Betsy Brown is a teacher and writer in New York City. She has a B.A. in Media, Culture, and the Arts from The King's College and is working on her M.F.A. in Creative Nonfiction through Seattle Pacific University.

To Die is Gain

In school today I taught my students
why leaves change in the fall.
The book I read to them says
the green drains out,
revealing the other colors;
the reds, yellows, and oranges
were in the leaf all along.
And so the leaf does not gain something
in order to be red, it loses something,
like the statue hiding inside
the block of marble.
Maybe I should shrink,
shedding skin, snake-like,
refined, dross-less.
Maybe I should stop wanting
to be so big,
because at my best,
half of me—the green, the chlorophyll, the envy,
will be gone.


I want to meet the man who twisted the curves into wrought iron fences.

Sit me sown with that sandy soul who pulled the big bricks into pyramids,

the woman who wove the tapestries in the Cloisters.

I want to wear an architect on my sleeve

who beats and builds ever so soundly

and I can take him out at any moment

and ask him questions.


Why do men no longer build cathedrals?

When I lean on my brick and siding Ohio home I feel no flying buttresses.

The men who molded great buildings with their fingertips

lay now,

and feed the vines that crawl up their walls.

I want to bless their big decomposing fingers.


When I walk New York’s West Side I cup my hands over old apartment buildings

and read their rocks like braille.

The gargoyles and Roman numerals speak secrets to my fingers.

When I run my little finger along stained glass I know that

creaking floors crack jokes

and rusty screen doors ramble sometimes

about those who walked through their doors

for a hundred years.


Give me marble and a thousand days to cut it,

and domed ceilings like upside-down sailing ships,

and old Victorian doorways marked with the heights of growing children.


Marry me to a carpenter,

give me even five minutes of dialog with a stonecutter,

because even Christ and Socrates carved creations to hold me.

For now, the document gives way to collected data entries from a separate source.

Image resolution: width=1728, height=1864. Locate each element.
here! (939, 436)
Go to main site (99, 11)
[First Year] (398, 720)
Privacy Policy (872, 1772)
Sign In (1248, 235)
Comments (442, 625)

To a Manager at a Kampala Guest House

Dear Charlotte,


You hang up our clothes on the trees to dry

after washing each piece by hand.


Sometimes I wonder if you sleep,

when you serve us papayas and tea in the morning

and we ask, “how was your sleep?”

and you say, “very short.”


I’ve only known a few women like you–

more concerned about making our beds than sleeping in your own.

You serve us Novida pineapple soda and chicken and chips with your strong shoulders and say,

“you look smart,”

which means I look nice,

maybe beautiful.


I think you look smart, Charlotte,

with your long purple dress and sandals and strong brown jaw,

sweeping the porch to the sound of Cher–

you bring us water when the pipes don’t work,

and sometimes at night you join our mzungu parties

to laugh and decipher our American accents.

I like to make you laugh–

it makes me believe that humor can hop across continents.


And so you hang up my skirt on the trees to dry

as I fall asleep with the fan on,

trying to memorize the grace of your dance steps.